What I did get was a job marketing video games. It’s a dream job, since I’m getting paid to work in an industry I diligently supported for years. What I’ve learned in the last year or so that I’ve been at it is that I actually did get a lot of great information in and out of class. The basics were right on the money — the three C’s and the four P’s and CRM and ROI are all terms and concepts I use every day. And don’t even get me started on the web marketing acronyms — SEO and PV and PPC, RON and ROS. It makes my eyes hurt sometimes. Beyond the fundamentals and the industry specific details, though, there were little peripheral pieces of information I picked up that have come in extremely handy. I’d like to share a few of them here in the hope that they may benefit others.
1) Be The Champion
This one seems like a no-brainer, but I’ve found it’s critical to be very clear about why my products rule to internal and external stakeholders. I’m responsible for two games in our corporate portfolio. One is a dependable earner with a rich tradition in our company and in the industry. It’s also got a very small marketing budget. The other is the new hotness, a sexy property that is instantly identifiable and has loads of potential. It has a ‘AAA’ marketing budget. Every day I have to justify why the first product deserves more love, money and attention and the second product deserves the love, money and attention it’s got.
2) Memorize Your Briefs
When I’m pitching a concept for a new promotion or for a piece of marketing collateral (like a commercial or a magazine ad), I always write a creative brief. I make sure that it’s extremely detailed and explains the purpose I hope to accomplish or the message I’m trying to communicate. I provide reference material, comparisons and even write out an example or two that I think would be worth exploring.

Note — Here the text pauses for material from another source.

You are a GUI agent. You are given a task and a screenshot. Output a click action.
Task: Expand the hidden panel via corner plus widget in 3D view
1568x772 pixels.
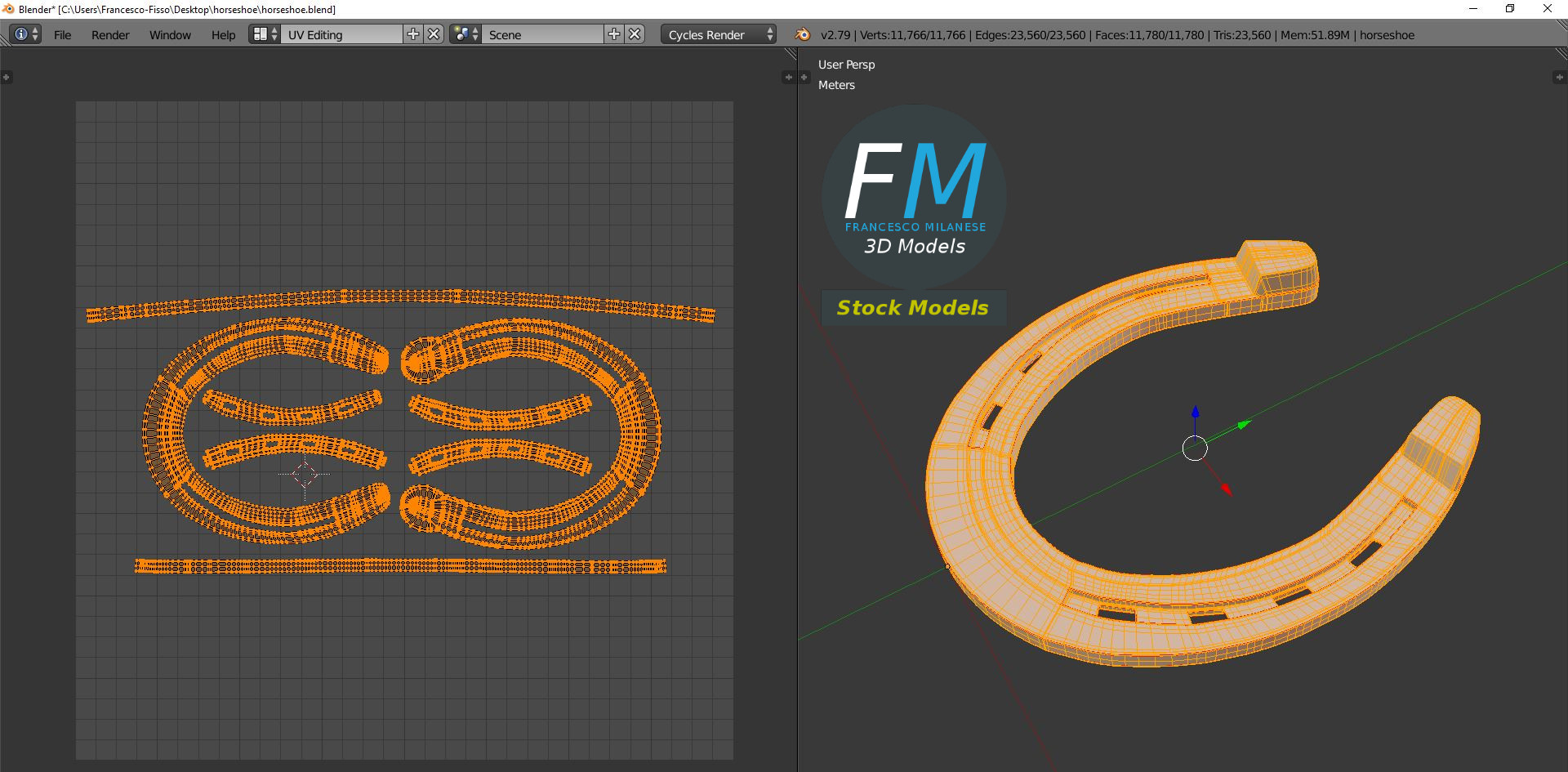(804, 77)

Long story short: Nobody will read your briefs. Not the ad agency you’re paying millions, not the lawyers who need to protect you from liability, not the business owners who share your fiscal responsibility. A good boss might read them and provide feedback, but don’t count on it. Just memorize them. Memorize them down to the last detail. When you’re in a meeting and nobody has read your briefs, the faster you can bring them up to speed on your brilliant ideas and keep everyone on task, the more likely you’ll be to get a result that you’re happy with.
3) Know Your Customer Inside & Out
On any given day I’m not just positioning games and services for consumers in the marketplace, I’m also interacting with multiple functions inside the business. I need to remember that the legal department has a different set of needs than the website group, and that the database team isn’t interested in the same details as business development. Find out the needs of the different functional groups in your organization as quickly as you can. I’m constantly changing the focus of my message depending on the audience. I find it’s the fastest way to get my initiatives implemented.
4) Branding Is Not Marketing
Marketing is when I push a message out to consumers. PR is when someone else tells you that message. Advertising is when the message gets repeated over and over again through multiple channels. Branding is when consumers come to me and ask me about my message. Guess which one I’m most interested in?
And my personal favorite…
5) Simple Stuff Works
When in doubt, go with something simple. Every industry has a list of best practices in marketing. Learn yours, and don’t be afraid to use them. There’s always a chance after work to brainstorm blue-sky, brilliant solutions that have a lot of moving parts, but when time is tight it’s good to know what works. Like blogs and lists, for example. Those work every time.